**What to do**
Put every line of the data below into a JSON list of strings, with one string per line and the blank lines left out.

Saved entries
-=-=-

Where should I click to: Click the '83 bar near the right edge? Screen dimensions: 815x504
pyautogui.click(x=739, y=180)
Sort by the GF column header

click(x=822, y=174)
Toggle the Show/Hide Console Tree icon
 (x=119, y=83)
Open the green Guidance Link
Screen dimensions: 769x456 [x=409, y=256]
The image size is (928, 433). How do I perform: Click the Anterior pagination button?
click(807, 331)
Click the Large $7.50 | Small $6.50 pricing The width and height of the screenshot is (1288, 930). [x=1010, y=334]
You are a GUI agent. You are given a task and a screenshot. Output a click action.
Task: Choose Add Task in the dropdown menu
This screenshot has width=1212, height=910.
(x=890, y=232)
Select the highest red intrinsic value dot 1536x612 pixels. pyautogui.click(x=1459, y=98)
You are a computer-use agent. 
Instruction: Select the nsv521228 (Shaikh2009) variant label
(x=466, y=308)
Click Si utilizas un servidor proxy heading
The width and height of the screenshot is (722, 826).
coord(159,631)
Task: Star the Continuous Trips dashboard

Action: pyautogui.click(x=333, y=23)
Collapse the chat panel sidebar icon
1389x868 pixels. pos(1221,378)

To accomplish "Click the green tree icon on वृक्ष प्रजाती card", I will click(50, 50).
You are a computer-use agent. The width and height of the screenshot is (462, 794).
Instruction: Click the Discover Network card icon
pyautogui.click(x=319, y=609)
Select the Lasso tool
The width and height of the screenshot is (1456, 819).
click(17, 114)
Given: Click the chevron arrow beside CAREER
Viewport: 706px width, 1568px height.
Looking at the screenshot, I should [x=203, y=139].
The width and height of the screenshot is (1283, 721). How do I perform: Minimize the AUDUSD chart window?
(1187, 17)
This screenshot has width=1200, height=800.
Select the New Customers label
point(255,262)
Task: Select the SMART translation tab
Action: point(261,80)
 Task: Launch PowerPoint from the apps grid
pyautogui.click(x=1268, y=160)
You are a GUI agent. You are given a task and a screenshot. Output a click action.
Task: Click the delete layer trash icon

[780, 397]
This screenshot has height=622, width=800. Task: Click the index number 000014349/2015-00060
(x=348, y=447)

-=-=-

**Exercise answer**
[
  "Where should I click to: Click the '83 bar near the right edge? Screen dimensions: 815x504",
  "pyautogui.click(x=739, y=180)",
  "Sort by the GF column header",
  "click(x=822, y=174)",
  "Toggle the Show/Hide Console Tree icon",
  " (x=119, y=83)",
  "Open the green Guidance Link",
  "Screen dimensions: 769x456 [x=409, y=256]",
  "The image size is (928, 433). How do I perform: Click the Anterior pagination button?",
  "click(807, 331)",
  "Click the Large $7.50 | Small $6.50 pricing The width and height of the screenshot is (1288, 930). [x=1010, y=334]",
  "You are a GUI agent. You are given a task and a screenshot. Output a click action.",
  "Task: Choose Add Task in the dropdown menu",
  "This screenshot has width=1212, height=910.",
  "(x=890, y=232)",
  "Select the highest red intrinsic value dot 1536x612 pixels. pyautogui.click(x=1459, y=98)",
  "You are a computer-use agent. ",
  "Instruction: Select the nsv521228 (Shaikh2009) variant label",
  "(x=466, y=308)",
  "Click Si utilizas un servidor proxy heading",
  "The width and height of the screenshot is (722, 826).",
  "coord(159,631)",
  "Task: Star the Continuous Trips dashboard",
  "Action: pyautogui.click(x=333, y=23)",
  "Collapse the chat panel sidebar icon",
  "1389x868 pixels. pos(1221,378)",
  "To accomplish \"Click the green tree icon on वृक्ष प्रजाती card\", I will click(50, 50).",
  "You are a computer-use agent. The width and height of the screenshot is (462, 794).",
  "Instruction: Click the Discover Network card icon",
  "pyautogui.click(x=319, y=609)",
  "Select the Lasso tool",
  "The width and height of the screenshot is (1456, 819).",
  "click(17, 114)",
  "Given: Click the chevron arrow beside CAREER",
  "Viewport: 706px width, 1568px height.",
  "Looking at the screenshot, I should [x=203, y=139].",
  "The width and height of the screenshot is (1283, 721). How do I perform: Minimize the AUDUSD chart window?",
  "(1187, 17)",
  "This screenshot has width=1200, height=800.",
  "Select the New Customers label",
  "point(255,262)",
  "Task: Select the SMART translation tab",
  "Action: point(261,80)",
  " Task: Launch PowerPoint from the apps grid",
  "pyautogui.click(x=1268, y=160)",
  "You are a GUI agent. You are given a task and a screenshot. Output a click action.",
  "Task: Click the delete layer trash icon",
  "[780, 397]",
  "This screenshot has height=622, width=800. Task: Click the index number 000014349/2015-00060",
  "(x=348, y=447)"
]